作業の目的 – 下にあるお茶工場見学の文章を、最後の文の後から書き継いでください。

引用文 –
----

次郎柿原木・治郎柿原木

次郎柿原木の地

お茶の工場、二種類あり????

お茶処・森町。新茶がおいしい季節、なう。
そんな折、「お茶工場に見学に来ませんか?特別に見せてあげますよ!」とお茶工場に招待されて、うきうきと、遠州森茶農協さんにうかがってきました。天宮(あめのみや)という地区、大洞院からほど近いところです。

とは言うものの、「お茶工場って、なんだろな????」とフシギ状態。開口一番、質問したのは…。「すみません。お茶工場って、なんですか。よく、お茶屋さんの横っちょにある、あのいい香りのする建物とは違うんですか????」ヤマチョウ鈴木長十商店さんとかのお店の裏にあったりするお茶工場を思い浮かべながら、聞きてみました。

----

資料の抜粋 –
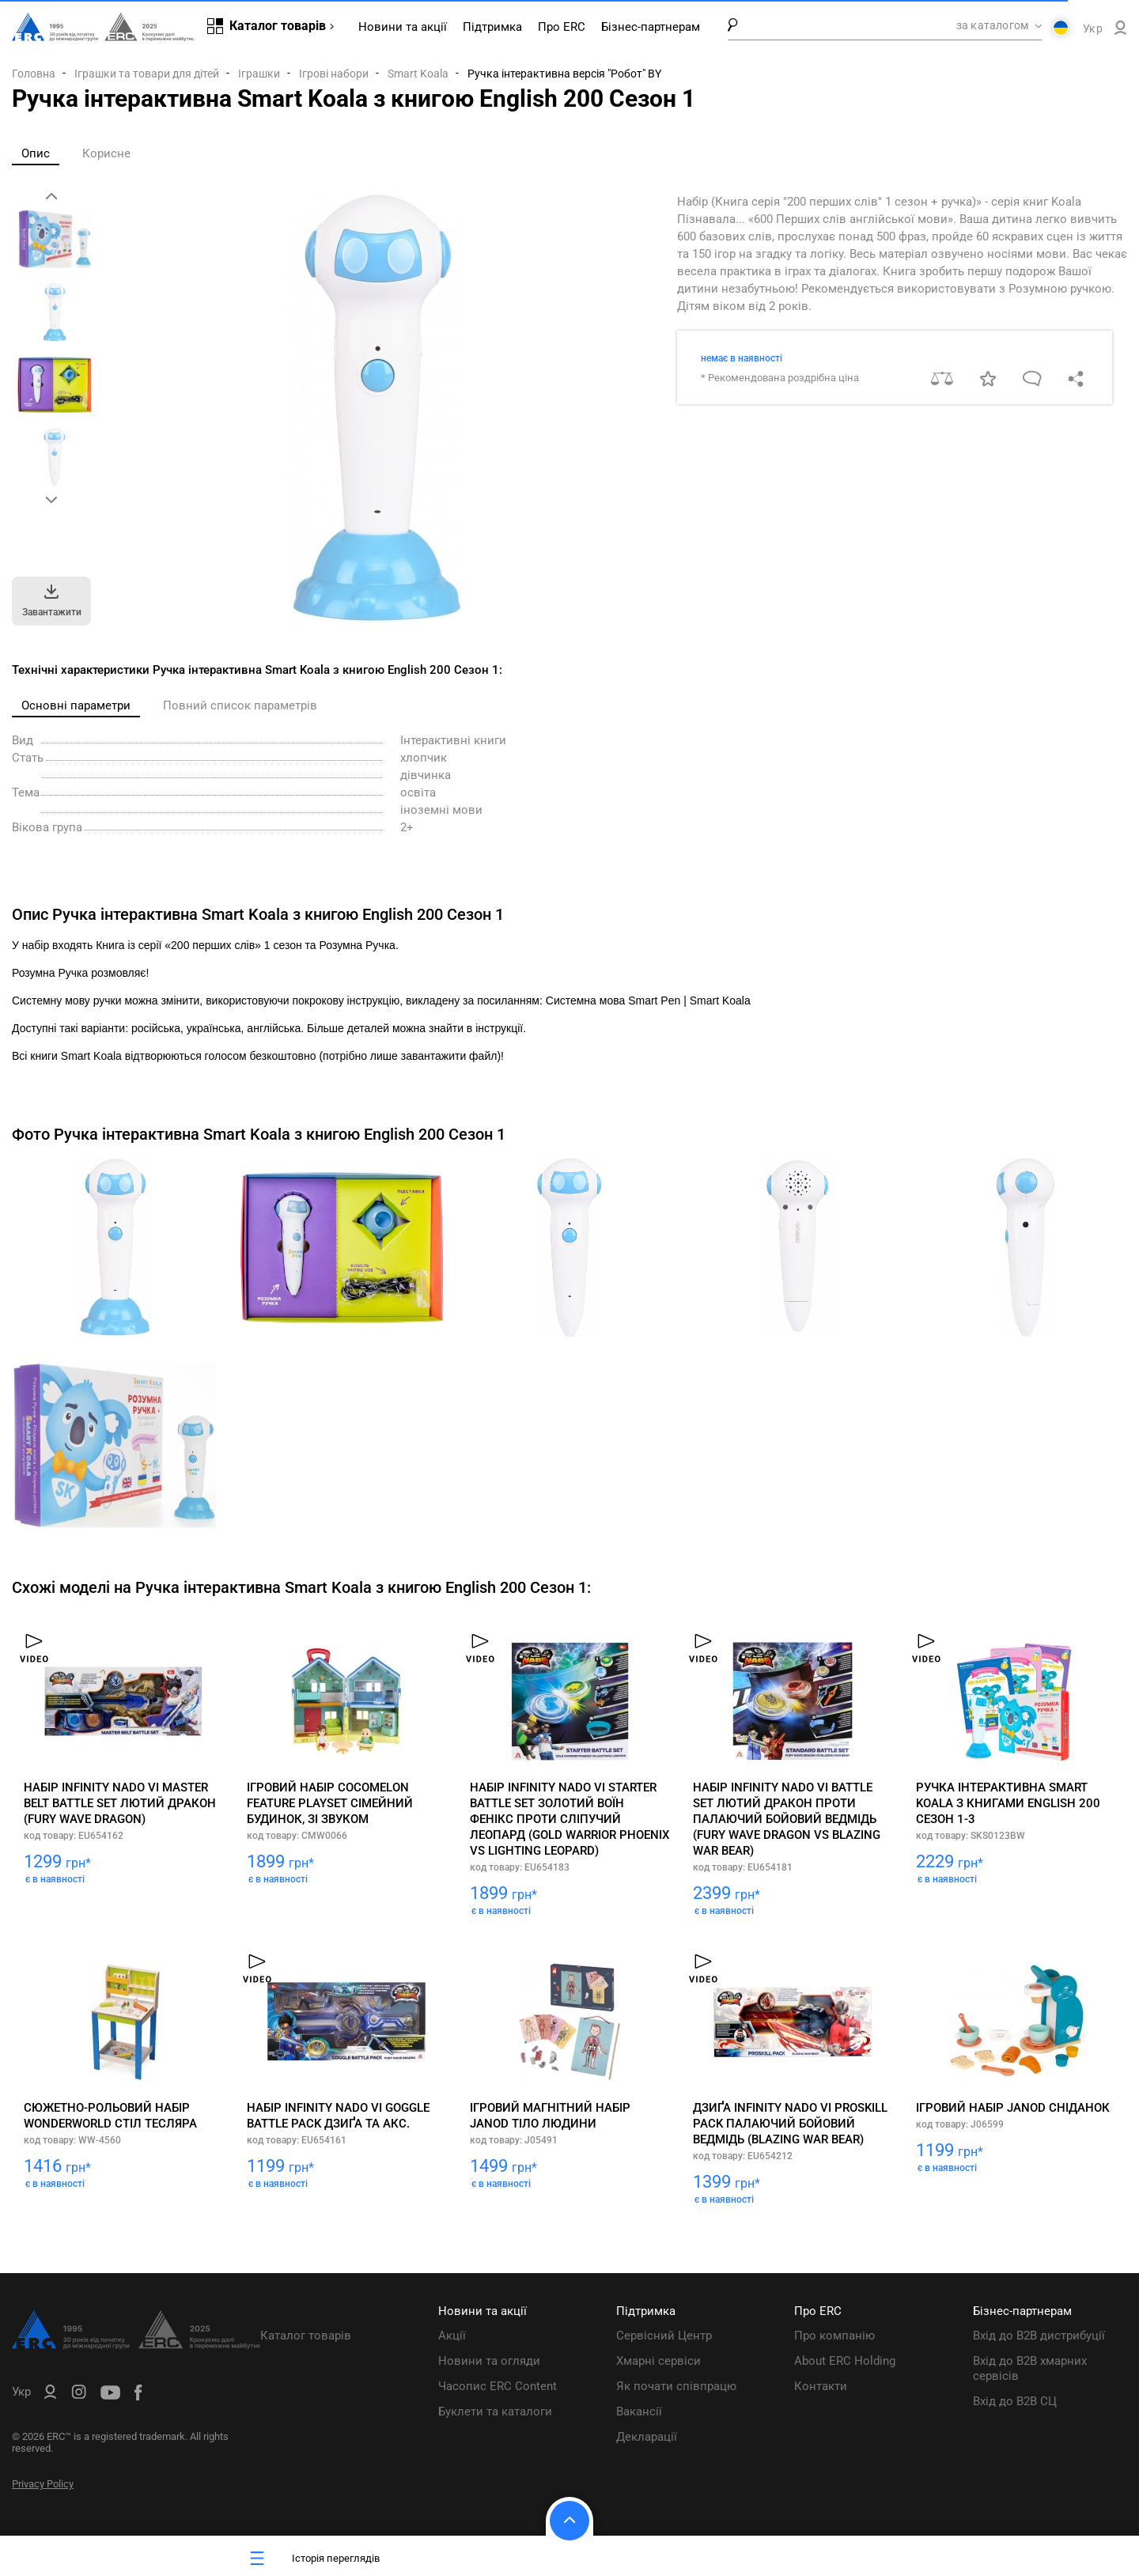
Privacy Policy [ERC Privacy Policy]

----

作業の結果 –
なんと、お茶の工場って、二種類あるんですって、多くの場合。ひとつ目は、お茶農家さんが一年かけて育てたお茶の葉を、「荒茶(あらちゃ)」という状態の製品にするお茶工場。もうひとつは、その荒茶を買ってきたお茶屋さんが「ウチのブランドのお茶」として売れるように、最後の手間として「火入れ」や「ブレンド」をするお茶工場。もちろん、両方の工程とも手がける工場もあったりするけど、だいたいこの2つに分類されるだとか。そして、お茶工場の香りも二種類、えぇっ?

お茶屋さんのお茶工場がしている「火入れ(ひいれ)」は、より長持ちするように、とか、より味わい深いお茶にする目的で、お茶工場から買ってきた荒茶の水分を飛ばす作業。「ブレンド」は、いろいろな荒茶を、いい感じの配合で混ぜ合わせる作業。なんとなく、「ブレンド」っていうと、まぜこぜにしちゃう作業で、純粋なままのお茶のほうが、いいような気がしちゃうけど、ホントは逆。それぞれの荒茶のいいところ、たとえば、香りのうんといい荒茶と、味のうんといい荒茶をベストなバランスで混ぜ合わせて、香りも味もいいお茶に仕上げる大切な作業なので、これぞ、お茶屋さんの腕の見せ所なんですって、えへんっ。だから、お茶屋さんの工場のそばを通ると、なんとも香ばしい匂いが漂っているんですって。なぁるほど。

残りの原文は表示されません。